Looking at the (shortened) main.c, the code that actually boots the kernel looks like this:

int main(void)
{
/* ================== 1st step: Hardware Initialization ================= */
/* Performs the hardware initialization */
hw_init();

/* Load from Nandflash in RAM */
load_nandflash(IMG_ADDRESS, IMG_SIZE, JUMP_ADDR);

/* Jump to the Image Address */
return JUMP_ADDR;
}

In the original source code, load_nandflash actually loads the second-stage bootloader, and then jumps directly to JUMP_ADDR (this value can be found in U-Boot as TEXT_BASE, in the board-specific file config.mk. This is the base address from which the program will be executed). Now, if we want to load the kernel directly instead of a second-level bootloader, we need to know a handful of values:

  • the kernel image address (we will reuse IMG_ADDRESS here, but one could
    imagine reading the actual image address from a fixed location in NAND)
  • the kernel size
  • the kernel load address
  • the kernel entry point

The last three values can be extracted from the uImage header. We will not hard-code the kernel size as it was previously the case (using IMG_SIZE), as this would lead to set a maximum size for the image and would force us to copy more data than necessary. All those values are stored as 32 bits bigendian in the header.
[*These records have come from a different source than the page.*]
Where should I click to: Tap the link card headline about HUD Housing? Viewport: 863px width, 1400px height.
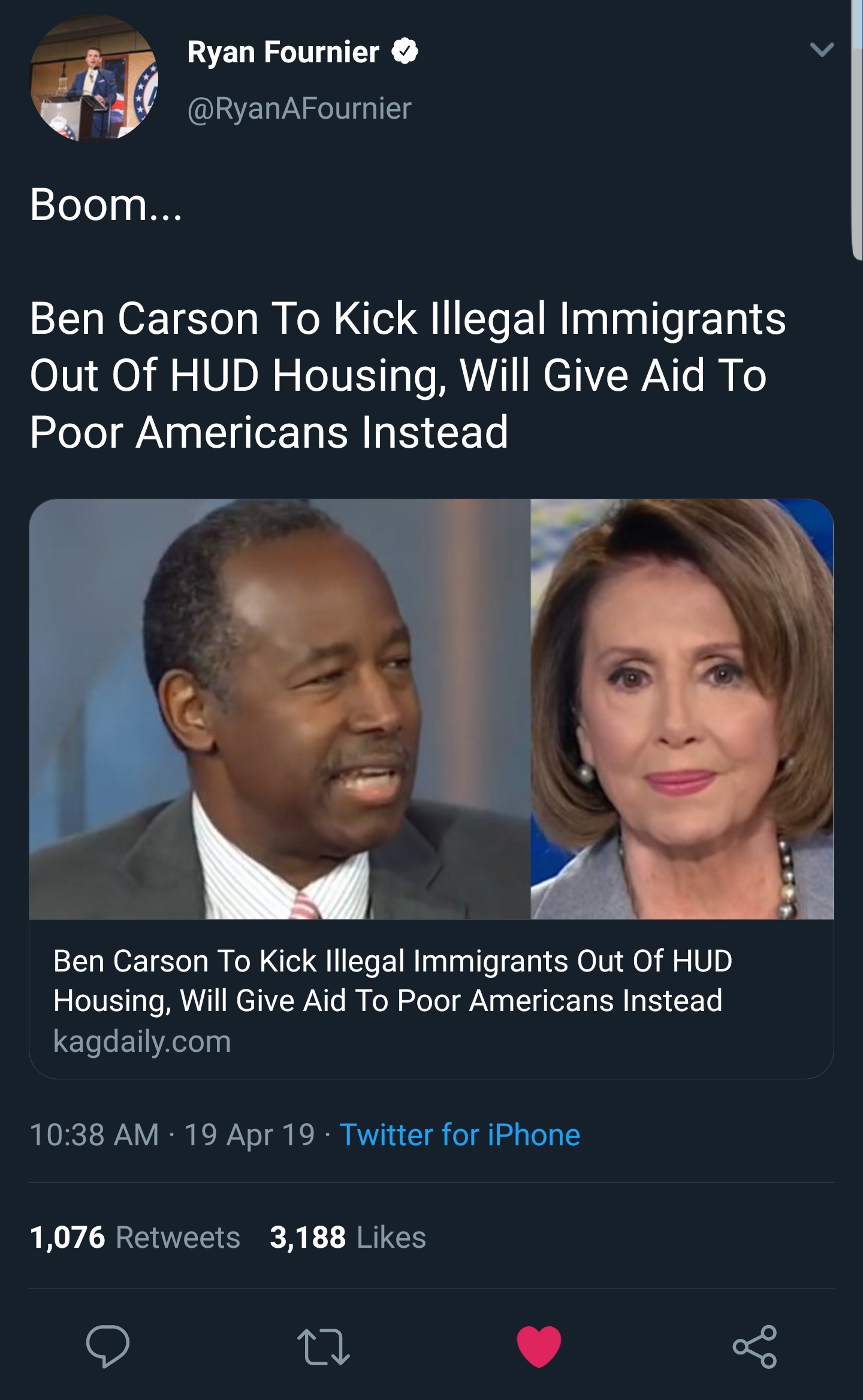point(393,980)
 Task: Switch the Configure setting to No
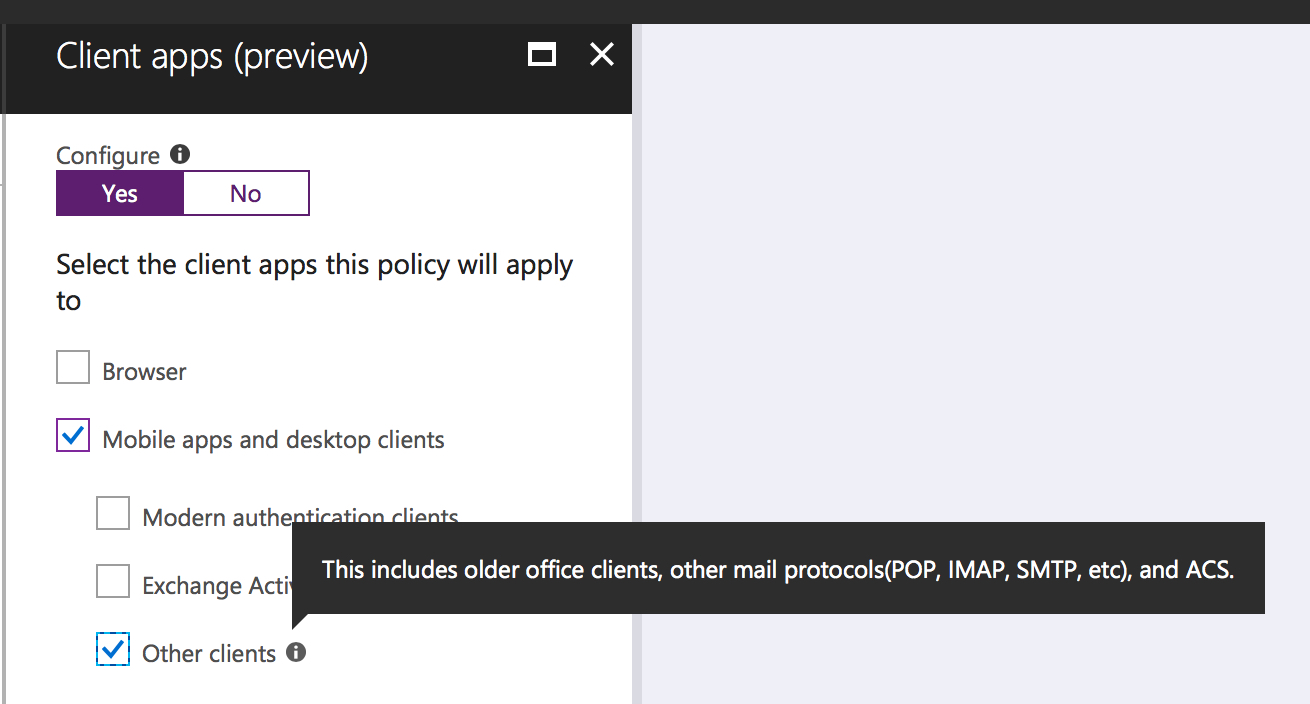point(245,193)
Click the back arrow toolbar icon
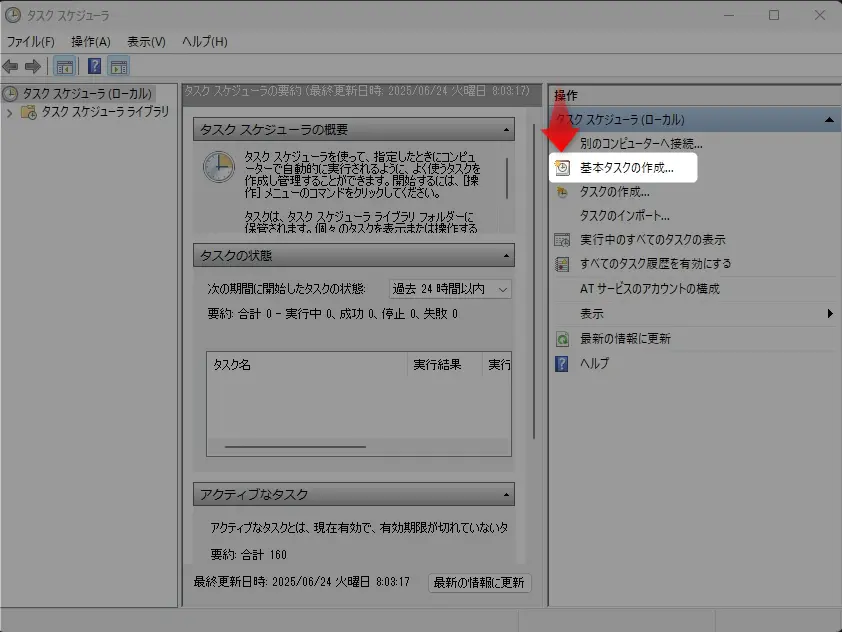The image size is (842, 632). coord(11,66)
Looking at the struct image_header declaration from image.h in the uboot-mkimage sources, we can see that the header structure is like this:

typedef struct image_header {
uint32_t    ih_magic;    /* Image Header Magic Number    */
uint32_t    ih_hcrc;    /* Image Header CRC Checksum    */
uint32_t    ih_time;    /* Image Creation Timestamp    */
uint32_t    ih_size;    /* Image Data Size        */
uint32_t    ih_load;    /* Data     Load  Address        */
uint32_t    ih_ep;        /* Entry Point Address        */
uint32_t    ih_dcrc;    /* Image Data CRC Checksum    */
uint8_t        ih_os;        /* Operating System        */
uint8_t        ih_arch;    /* CPU architecture        */
uint8_t        ih_type;    /* Image Type            */
uint8_t        ih_comp;    /* Compression Type        */
uint8_t        ih_name[IH_NMLEN];    /* Image Name        */
} image_header_t;

It’s quite easy to determine where the values we’re looking for actually are in the uImage header.

  • ih_size is the fourth member, hence we can find it at offset 12
  • ih_load and ih_ep are right after ih_size, and therefore can be found at offset 16 and 20.

A first call to load_nandflash is necessary to get those values. As the data we need are contained within the first 32 bytes, that’s all we need to load at first. However, some space is required in memory to actually store the data. The first-stage bootloader is running in internal SRAM, so we can pick any location we want in SDRAM. For the sake of simplicity, we’ll choose PHYS_SDRAM_BASEhere, which we define to the base address of the on-board SDRAM in the CPU address space. Then, a second call will be necessary to load the entire kernel image at the right load address.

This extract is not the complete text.